Go places the export data in the object file; some languages require the author to write or the compiler to generate a second file with that information. That’s twice as many files to open. In Go there is only one file to open to import a package. Also, the single file approach means that the export data (or header file, in C/C++) can never go out of date relative to the object file.

또한 export data를 object파일에 위치시키기 때문에 import package시킬 때, 컴파일러는 파일 당 하나의 object 파일만 읽어들이면 되며 부가적으로 관리해야 할 포인트가 하나로 줄어든다는 장점이 있습니다.

Note

Another feature of the Go dependency graph is that it has no cycles.

…중략…

The lack of circular imports causes occasional annoyance but keeps the tree clean, forcing a clear demarcation between packages. As with many of the design decisions in Go, it forces the programmer to think earlier about a larger-scale issue (in this case, package boundaries) that if left until later may never be addressed satisfactorily.

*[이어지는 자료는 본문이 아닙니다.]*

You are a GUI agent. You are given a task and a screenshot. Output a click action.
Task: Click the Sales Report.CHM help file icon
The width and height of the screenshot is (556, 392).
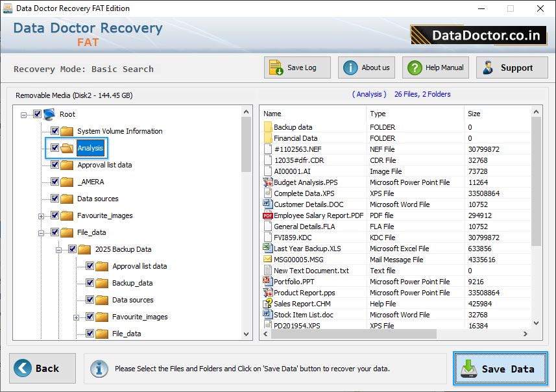[x=268, y=304]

마지막으로 go언어는 circular import(= cyclic import)를 컴파일 타임에 에러를 내 줌으로써 효율적인 package boundaries에 대해서 개발자가 고민할 수 있도록 해줍니다.

이런 방식들을 통해 go는 기존 언어보다 획기적으로 build time을 줄일 수 있었습니다.

Packages

Note

It’s important to recognize that package paths are unique, but there is no such requirement for package names. The path must uniquely identify the package to be imported, while the name is just a convention for how clients of the package can refer to its contents. The package name need not be unique and can be overridden in each importing source file by providing a local identifier in the import clause. These two imports both reference packages that call themselves package log, but to import them in a single source file one must be (locally) renamed:

package의 path는 unique해야 합니다.
package name은 unique할 필요없으며, 중복 될 경우 이를 사용하는(import) 영역에서 naming을 override해서 사용합니다.

remote package

개인적으로 신기했던 부분인데, go에서는 import 해주는 package path가 url이 될 수도 있습니다.

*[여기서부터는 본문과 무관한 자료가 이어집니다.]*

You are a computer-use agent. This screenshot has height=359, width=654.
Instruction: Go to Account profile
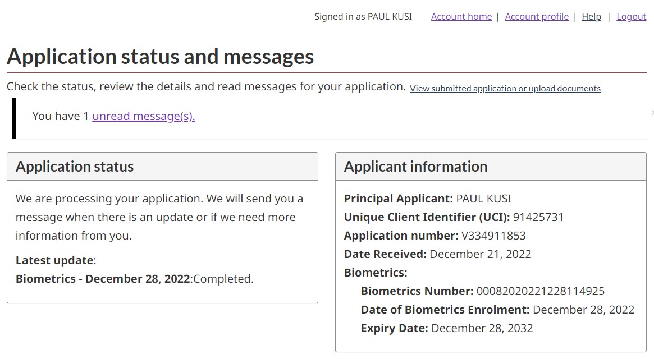(x=537, y=17)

예를 들어서 github에서 doozer 패키지를 가져오고 싶으면 아래와 같이 해주면 됩니다.

1

$ go get github.com/4ad/doozer // Shell command to fetch package

1
2
3


import "github.com/4ad/doozer" // Doozer client's import statement

var client doozer.Conn         // Client's use of package

이렇게 한번 fetch(package를 install)해주면 그 다음부터는 일반적인 package와 마찬가지로 import 해주면 됩니다.

이런 방식을 도입함으로써 explicit하게 dependencies들을 보여줄 수 있게 되었습니다.

Note

Also, the allocation of the space of import paths is delegated to URLs, which makes the naming of packages decentralized and therefore scalable, in contrast to centralized registries used by other languages.

또한 URL로 allocation of the space of import paths가 위임됨으로써, package의 naming이 decentralized & scalable하게 만들었습니다. (저는 allocation of the space of import paths라는 뜻을 url의 unique한 장점을 package path로 그대로 가져와서 global하게 unique한 decentralized system을 만들었다고 이해했습니다.)

Syntax

Go was therefore designed with clarity and tooling in mind, and has a clean syntax.

go declaration(선언) 문법중에서 C 스타일 프로그래머들을 놀라게 하는 부분이 있습니다.

go style

1
2


var fn func([]int) int
type T struct { a, b int }

c style

1
2


int (*fn)(int[]);
struct T { int a, b; }

The declared name appears before the type and there are more keywords.

이런 Declarations introduced by keyword 문법은 Pascal에 더 가깝다고 합니다. 이를 통해 개발자는 더 수월하게 코드 분석이 가능하며, type syntax를 가지는 것이 C언어 같이 expression syntax 보다 컴퓨터가 parsing 성능에 상당히 더 유리하다고 합니다.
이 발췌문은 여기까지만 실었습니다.